One does not have to specify a partition when submitting a job to a default partition on either Ceres or Atlas. However scripts that have a partition specified will need to be updated when used on a different cluster. To see the list of available partitions on a cluster, either issue “sinfo” command or consult the appropriate user guide: Ceres or Atlas.

Nodes

Two clusters have different node types, that have different numbers of compute cores and amounts of memory. For most jobs the scripts already specify resources that are available on either cluster, so no changes need to be made. However if a job relies on the default amount of memory being large, it may fail on the other cluster that has smaller defaults. Some jobs may have high number of cores specified.

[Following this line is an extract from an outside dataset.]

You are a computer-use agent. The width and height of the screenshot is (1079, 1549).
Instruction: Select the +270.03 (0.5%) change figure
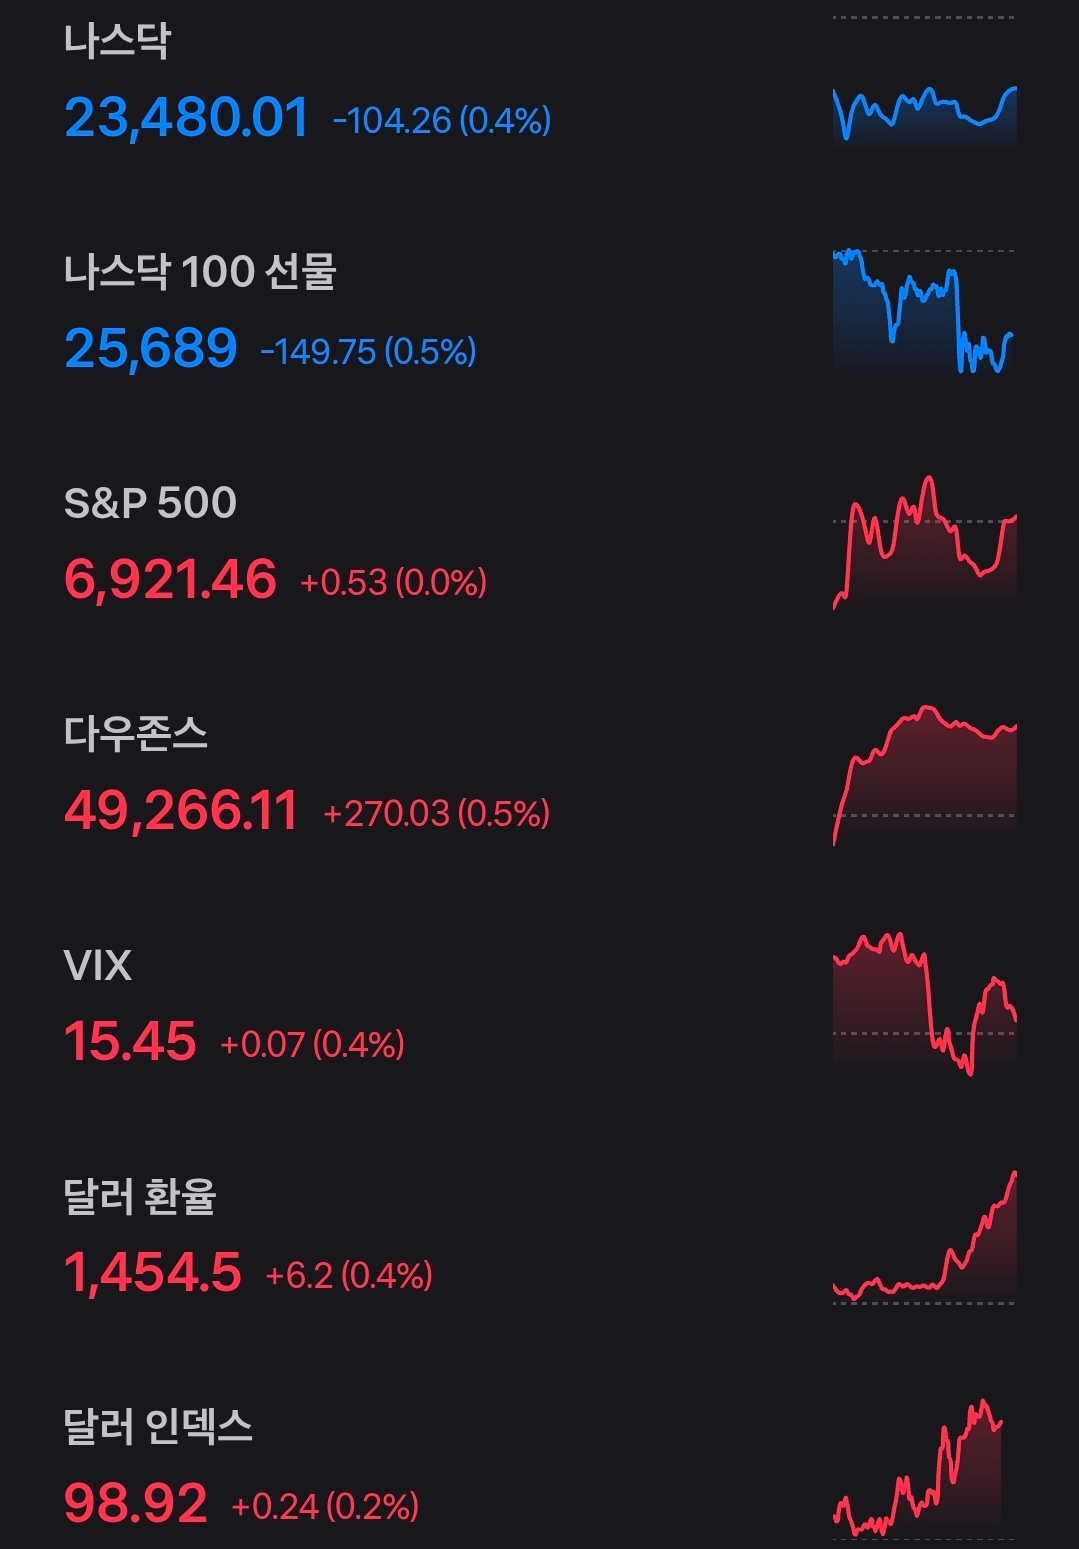coord(437,813)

On Ceres hyper-threading is turned on, meaning that each physical core on a node appears as two separate processors to the operating system and can run two threads. Because of that setting all nodes have at least 72 cores available. On Atlas, nodes have 48 cores. Thus if a script specifies more than 48 cores per node, it won’t be accepted on Atlas.

salloc

On Ceres issuing “salloc” command will allocate resources for an interactive job and log you into the node assigned to the job. On Atlas the “salloc -A <slurm_account_name>” command will only allocate resources, but one will still need to use srun command to utilize resources assigned to the job. To login to the node, issue “srun --pty --preserve-env bash”. Note that exiting from that session will not kill the job, and to release resources assigned to the job, you will need to issue “scancel <job_number>” command. Note that salloc command is not needed, and one can only use the “srun -A <slurm_account_name> --pty --preserve-env bash” command to use a node interactively.